# Task objective:
Copy out the listing below word for word, without changing a single character.

[START Material for this exercise]

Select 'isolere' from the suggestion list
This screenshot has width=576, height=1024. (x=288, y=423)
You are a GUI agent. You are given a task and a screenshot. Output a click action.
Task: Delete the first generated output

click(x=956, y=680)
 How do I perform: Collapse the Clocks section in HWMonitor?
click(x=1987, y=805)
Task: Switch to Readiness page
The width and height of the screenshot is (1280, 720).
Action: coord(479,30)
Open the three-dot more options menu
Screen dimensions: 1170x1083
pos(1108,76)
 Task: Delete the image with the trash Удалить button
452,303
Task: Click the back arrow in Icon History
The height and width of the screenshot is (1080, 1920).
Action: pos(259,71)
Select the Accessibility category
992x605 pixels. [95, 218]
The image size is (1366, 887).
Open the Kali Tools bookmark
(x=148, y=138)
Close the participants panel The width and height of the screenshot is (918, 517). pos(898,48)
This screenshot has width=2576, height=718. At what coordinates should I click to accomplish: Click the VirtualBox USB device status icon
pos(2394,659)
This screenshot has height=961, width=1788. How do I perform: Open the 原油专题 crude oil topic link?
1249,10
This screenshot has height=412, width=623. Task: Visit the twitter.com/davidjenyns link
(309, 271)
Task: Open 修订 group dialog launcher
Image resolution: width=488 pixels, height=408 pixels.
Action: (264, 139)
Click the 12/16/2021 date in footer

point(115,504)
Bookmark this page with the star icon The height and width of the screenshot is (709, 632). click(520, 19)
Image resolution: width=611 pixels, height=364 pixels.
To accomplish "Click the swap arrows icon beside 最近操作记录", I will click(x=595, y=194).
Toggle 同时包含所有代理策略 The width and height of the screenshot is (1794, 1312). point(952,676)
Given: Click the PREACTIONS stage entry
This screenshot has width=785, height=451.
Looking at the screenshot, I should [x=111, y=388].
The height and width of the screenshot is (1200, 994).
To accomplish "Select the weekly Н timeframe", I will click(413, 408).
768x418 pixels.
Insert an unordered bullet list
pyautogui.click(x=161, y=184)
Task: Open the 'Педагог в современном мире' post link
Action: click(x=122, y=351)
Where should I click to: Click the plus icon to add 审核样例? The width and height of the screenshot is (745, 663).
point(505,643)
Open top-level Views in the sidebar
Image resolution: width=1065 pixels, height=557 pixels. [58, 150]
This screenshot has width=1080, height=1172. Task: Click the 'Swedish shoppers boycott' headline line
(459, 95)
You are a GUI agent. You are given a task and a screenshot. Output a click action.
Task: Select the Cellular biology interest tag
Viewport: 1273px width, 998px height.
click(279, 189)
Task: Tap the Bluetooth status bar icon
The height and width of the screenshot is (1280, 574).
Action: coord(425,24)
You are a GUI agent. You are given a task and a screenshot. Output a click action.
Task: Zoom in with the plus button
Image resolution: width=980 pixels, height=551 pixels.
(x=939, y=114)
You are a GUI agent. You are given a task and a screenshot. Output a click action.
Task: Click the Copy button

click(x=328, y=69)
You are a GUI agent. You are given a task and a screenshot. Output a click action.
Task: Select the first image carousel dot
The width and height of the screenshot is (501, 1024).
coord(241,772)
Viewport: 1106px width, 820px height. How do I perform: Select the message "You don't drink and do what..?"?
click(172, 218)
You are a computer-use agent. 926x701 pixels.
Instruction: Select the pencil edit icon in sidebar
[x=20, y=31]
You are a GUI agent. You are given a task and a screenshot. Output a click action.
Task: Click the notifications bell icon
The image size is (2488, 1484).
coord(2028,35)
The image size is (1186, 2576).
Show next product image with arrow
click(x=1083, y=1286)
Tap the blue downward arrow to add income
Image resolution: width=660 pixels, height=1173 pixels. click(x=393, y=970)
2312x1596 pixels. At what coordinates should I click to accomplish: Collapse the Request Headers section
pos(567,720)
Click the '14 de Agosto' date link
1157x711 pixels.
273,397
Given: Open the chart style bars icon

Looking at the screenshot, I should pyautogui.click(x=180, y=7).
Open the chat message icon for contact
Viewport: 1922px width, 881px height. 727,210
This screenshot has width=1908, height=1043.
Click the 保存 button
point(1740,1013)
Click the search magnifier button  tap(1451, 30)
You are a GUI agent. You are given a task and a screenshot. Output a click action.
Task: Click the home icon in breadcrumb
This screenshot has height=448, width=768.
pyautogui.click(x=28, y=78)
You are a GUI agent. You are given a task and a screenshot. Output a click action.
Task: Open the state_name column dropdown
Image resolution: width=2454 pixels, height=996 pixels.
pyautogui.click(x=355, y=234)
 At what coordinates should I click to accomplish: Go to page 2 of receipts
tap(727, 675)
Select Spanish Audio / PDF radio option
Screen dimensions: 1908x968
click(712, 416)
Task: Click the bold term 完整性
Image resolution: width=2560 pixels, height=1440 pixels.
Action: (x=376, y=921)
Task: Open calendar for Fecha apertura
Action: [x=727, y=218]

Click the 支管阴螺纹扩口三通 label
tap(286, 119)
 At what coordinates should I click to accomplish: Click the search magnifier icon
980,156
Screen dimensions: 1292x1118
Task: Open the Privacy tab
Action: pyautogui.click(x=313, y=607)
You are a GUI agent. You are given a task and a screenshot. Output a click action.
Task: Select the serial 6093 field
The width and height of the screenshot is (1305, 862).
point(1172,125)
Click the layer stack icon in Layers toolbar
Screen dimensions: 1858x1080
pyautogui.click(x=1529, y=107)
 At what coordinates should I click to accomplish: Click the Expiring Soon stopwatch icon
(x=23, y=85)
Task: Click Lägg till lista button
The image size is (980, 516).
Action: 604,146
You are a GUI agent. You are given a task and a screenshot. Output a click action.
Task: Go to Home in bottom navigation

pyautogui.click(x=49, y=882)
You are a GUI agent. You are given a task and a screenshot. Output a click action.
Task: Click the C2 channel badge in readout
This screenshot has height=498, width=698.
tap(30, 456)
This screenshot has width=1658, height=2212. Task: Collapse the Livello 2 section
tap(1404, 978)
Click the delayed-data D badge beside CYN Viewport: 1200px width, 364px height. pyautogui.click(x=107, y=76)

[END Material for this exercise]

# Result:
Select 'isolere' from the suggestion list
This screenshot has width=576, height=1024. (x=288, y=423)
You are a GUI agent. You are given a task and a screenshot. Output a click action.
Task: Delete the first generated output

click(x=956, y=680)
 How do I perform: Collapse the Clocks section in HWMonitor?
click(x=1987, y=805)
Task: Switch to Readiness page
The width and height of the screenshot is (1280, 720).
Action: coord(479,30)
Open the three-dot more options menu
Screen dimensions: 1170x1083
pos(1108,76)
 Task: Delete the image with the trash Удалить button
452,303
Task: Click the back arrow in Icon History
The height and width of the screenshot is (1080, 1920).
Action: pos(259,71)
Select the Accessibility category
992x605 pixels. [95, 218]
The image size is (1366, 887).
Open the Kali Tools bookmark
(x=148, y=138)
Close the participants panel The width and height of the screenshot is (918, 517). pos(898,48)
This screenshot has width=2576, height=718. At what coordinates should I click to accomplish: Click the VirtualBox USB device status icon
pos(2394,659)
This screenshot has height=961, width=1788. How do I perform: Open the 原油专题 crude oil topic link?
1249,10
This screenshot has height=412, width=623. Task: Visit the twitter.com/davidjenyns link
(309, 271)
Task: Open 修订 group dialog launcher
Image resolution: width=488 pixels, height=408 pixels.
Action: (264, 139)
Click the 12/16/2021 date in footer

point(115,504)
Bookmark this page with the star icon The height and width of the screenshot is (709, 632). click(520, 19)
Image resolution: width=611 pixels, height=364 pixels.
To accomplish "Click the swap arrows icon beside 最近操作记录", I will click(x=595, y=194).
Toggle 同时包含所有代理策略 The width and height of the screenshot is (1794, 1312). point(952,676)
Given: Click the PREACTIONS stage entry
This screenshot has width=785, height=451.
Looking at the screenshot, I should [x=111, y=388].
The height and width of the screenshot is (1200, 994).
To accomplish "Select the weekly Н timeframe", I will click(413, 408).
768x418 pixels.
Insert an unordered bullet list
pyautogui.click(x=161, y=184)
Task: Open the 'Педагог в современном мире' post link
Action: click(x=122, y=351)
Where should I click to: Click the plus icon to add 审核样例? The width and height of the screenshot is (745, 663).
point(505,643)
Open top-level Views in the sidebar
Image resolution: width=1065 pixels, height=557 pixels. [58, 150]
This screenshot has width=1080, height=1172. Task: Click the 'Swedish shoppers boycott' headline line
(459, 95)
You are a GUI agent. You are given a task and a screenshot. Output a click action.
Task: Select the Cellular biology interest tag
Viewport: 1273px width, 998px height.
click(279, 189)
Task: Tap the Bluetooth status bar icon
The height and width of the screenshot is (1280, 574).
Action: coord(425,24)
You are a GUI agent. You are given a task and a screenshot. Output a click action.
Task: Zoom in with the plus button
Image resolution: width=980 pixels, height=551 pixels.
(x=939, y=114)
You are a GUI agent. You are given a task and a screenshot. Output a click action.
Task: Click the Copy button

click(x=328, y=69)
You are a GUI agent. You are given a task and a screenshot. Output a click action.
Task: Select the first image carousel dot
The width and height of the screenshot is (501, 1024).
coord(241,772)
Viewport: 1106px width, 820px height. How do I perform: Select the message "You don't drink and do what..?"?
click(172, 218)
You are a computer-use agent. 926x701 pixels.
Instruction: Select the pencil edit icon in sidebar
[x=20, y=31]
You are a GUI agent. You are given a task and a screenshot. Output a click action.
Task: Click the notifications bell icon
The image size is (2488, 1484).
coord(2028,35)
The image size is (1186, 2576).
Show next product image with arrow
click(x=1083, y=1286)
Tap the blue downward arrow to add income
Image resolution: width=660 pixels, height=1173 pixels. click(x=393, y=970)
2312x1596 pixels. At what coordinates should I click to accomplish: Collapse the Request Headers section
pos(567,720)
Click the '14 de Agosto' date link
1157x711 pixels.
273,397
Given: Open the chart style bars icon

Looking at the screenshot, I should pyautogui.click(x=180, y=7).
Open the chat message icon for contact
Viewport: 1922px width, 881px height. 727,210
This screenshot has width=1908, height=1043.
Click the 保存 button
point(1740,1013)
Click the search magnifier button  tap(1451, 30)
You are a GUI agent. You are given a task and a screenshot. Output a click action.
Task: Click the home icon in breadcrumb
This screenshot has height=448, width=768.
pyautogui.click(x=28, y=78)
You are a GUI agent. You are given a task and a screenshot. Output a click action.
Task: Open the state_name column dropdown
Image resolution: width=2454 pixels, height=996 pixels.
pyautogui.click(x=355, y=234)
 At what coordinates should I click to accomplish: Go to page 2 of receipts
tap(727, 675)
Select Spanish Audio / PDF radio option
Screen dimensions: 1908x968
click(712, 416)
Task: Click the bold term 完整性
Image resolution: width=2560 pixels, height=1440 pixels.
Action: (x=376, y=921)
Task: Open calendar for Fecha apertura
Action: [x=727, y=218]

Click the 支管阴螺纹扩口三通 label
tap(286, 119)
 At what coordinates should I click to accomplish: Click the search magnifier icon
980,156
Screen dimensions: 1292x1118
Task: Open the Privacy tab
Action: pyautogui.click(x=313, y=607)
You are a GUI agent. You are given a task and a screenshot. Output a click action.
Task: Select the serial 6093 field
The width and height of the screenshot is (1305, 862).
point(1172,125)
Click the layer stack icon in Layers toolbar
Screen dimensions: 1858x1080
pyautogui.click(x=1529, y=107)
 At what coordinates should I click to accomplish: Click the Expiring Soon stopwatch icon
(x=23, y=85)
Task: Click Lägg till lista button
The image size is (980, 516).
Action: 604,146
You are a GUI agent. You are given a task and a screenshot. Output a click action.
Task: Go to Home in bottom navigation

pyautogui.click(x=49, y=882)
You are a GUI agent. You are given a task and a screenshot. Output a click action.
Task: Click the C2 channel badge in readout
This screenshot has height=498, width=698.
tap(30, 456)
This screenshot has width=1658, height=2212. Task: Collapse the Livello 2 section
tap(1404, 978)
Click the delayed-data D badge beside CYN Viewport: 1200px width, 364px height. pyautogui.click(x=107, y=76)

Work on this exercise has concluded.